Cairan yang tercecer di badan jalan tersebut membuat permukaan aspal menjadi licin. Selain itu, tumpahan juga menimbulkan bau menyengat dan mengeluarkan asap sehingga membahayakan pengguna jalan yang melintas.
Kejadian tersebut kemudian dilaporkan warga melalui layanan Call Center 110 Polres Lamongan sekitar pukul 08.37 WIB. Laporan itu langsung ditindaklanjuti petugas kepolisian.
Pamapta 2 Ipda Riyanto Edi bersama anggota Satlantas Polres Lamongan dan Polsek Lamongan Kota mendatangi lokasi untuk melakukan pengecekan.
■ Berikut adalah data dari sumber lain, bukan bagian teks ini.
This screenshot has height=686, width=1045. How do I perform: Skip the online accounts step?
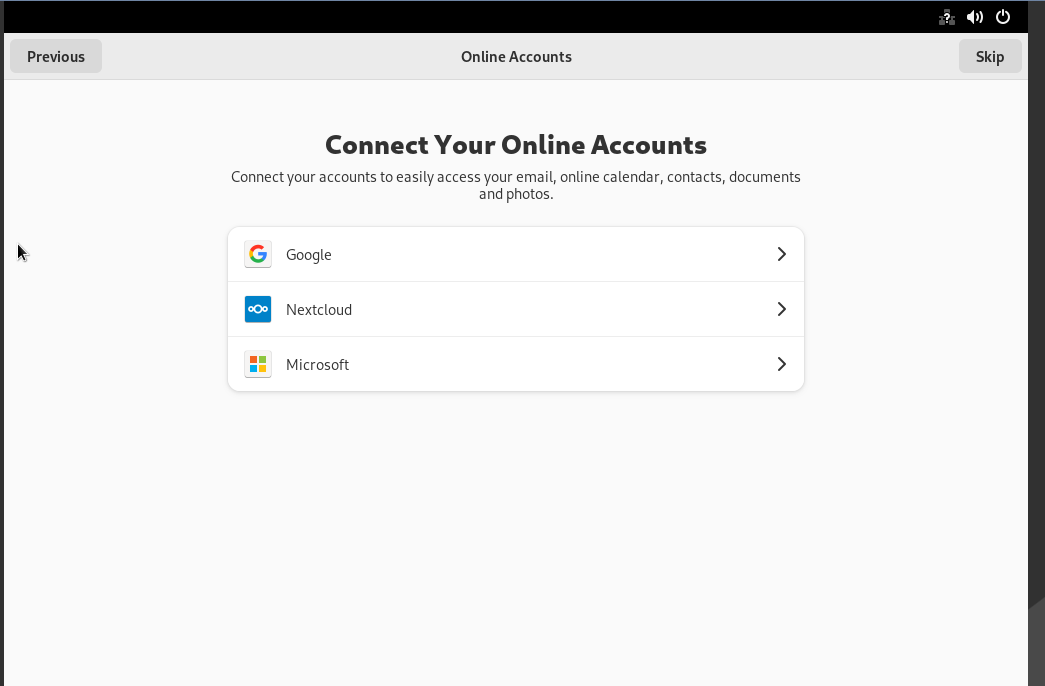[990, 57]
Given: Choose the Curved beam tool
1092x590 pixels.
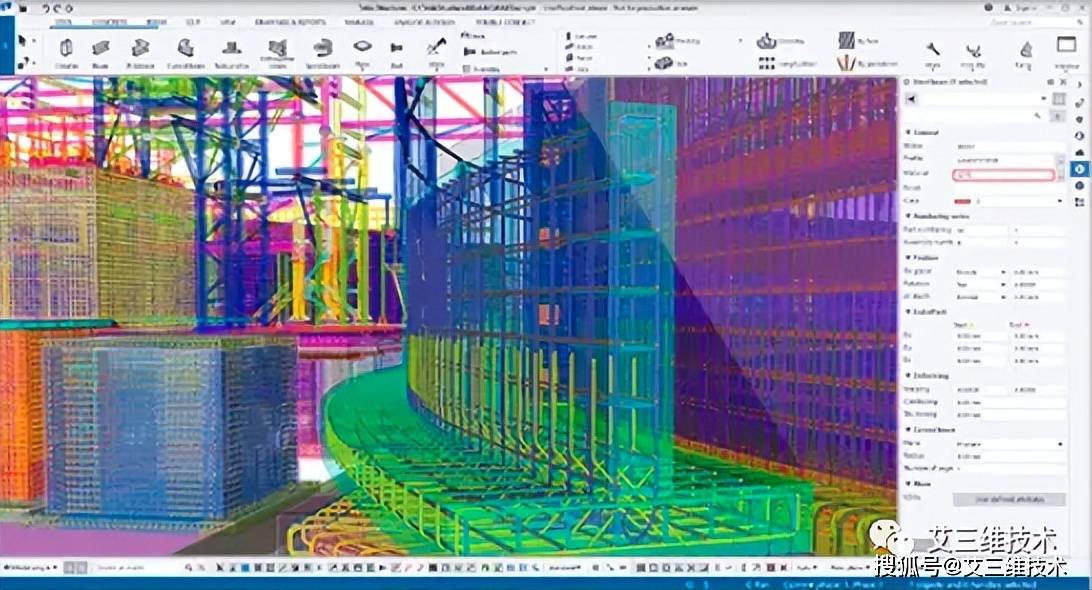Looking at the screenshot, I should [186, 51].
Setibanya di lokasi, petugas menemukan tumpahan cairan yang diduga zat kimia di pintu masuk JLU Barat. Kondisi jalan yang licin diduga menjadi penyebab sejumlah pengguna jalan terjatuh saat melintas.
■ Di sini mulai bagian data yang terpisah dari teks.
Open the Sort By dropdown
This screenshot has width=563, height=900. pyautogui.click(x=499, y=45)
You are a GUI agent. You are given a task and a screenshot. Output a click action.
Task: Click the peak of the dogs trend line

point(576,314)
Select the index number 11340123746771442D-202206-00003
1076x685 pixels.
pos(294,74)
Petugas kemudian berkoordinasi dengan pemadam kebakaran untuk melakukan penanganan. Mobil tangki didatangkan ke lokasi guna membantu proses pembersihan tumpahan.
Cairan tersebut dibersihkan menggunakan bahan pembersih, kemudian disemprot dengan air hingga permukaan jalan kembali bersih. Setelah proses pembersihan selesai, bau menyengat dan asap sudah tidak lagi terlihat, sehingga jalan dapat kembali dilalui secara normal.
Kasihumas Polres Lamongan Ipda M. Hamzaid mengapresiasi warga yang segera melaporkan kejadian tersebut melalui Call Center 110.
Menurutnya, kecepatan warga dalam memberikan informasi membantu petugas segera datang ke lokasi dan melakukan penanganan terhadap kondisi yang berpotensi membahayakan pengguna jalan.
“Respons cepat ini merupakan bentuk komitmen Polres Lamongan dalam memberikan pelayanan kepada masyarakat. Kami mengimbau masyarakat untuk tidak ragu menghubungi Call Center 110 apabila menemukan kejadian yang membutuhkan kehadiran atau bantuan kepolisian,” ujarnya.
Hamzaid juga mengingatkan masyarakat agar tidak mendekati atau menyentuh tumpahan yang diduga bahan kimia, terlebih jika menimbulkan bau menyengat atau asap.
“Informasi yang cepat dan akurat dari masyarakat sangat membantu petugas dalam memberikan respons dan penanganan secara cepat,” katanya.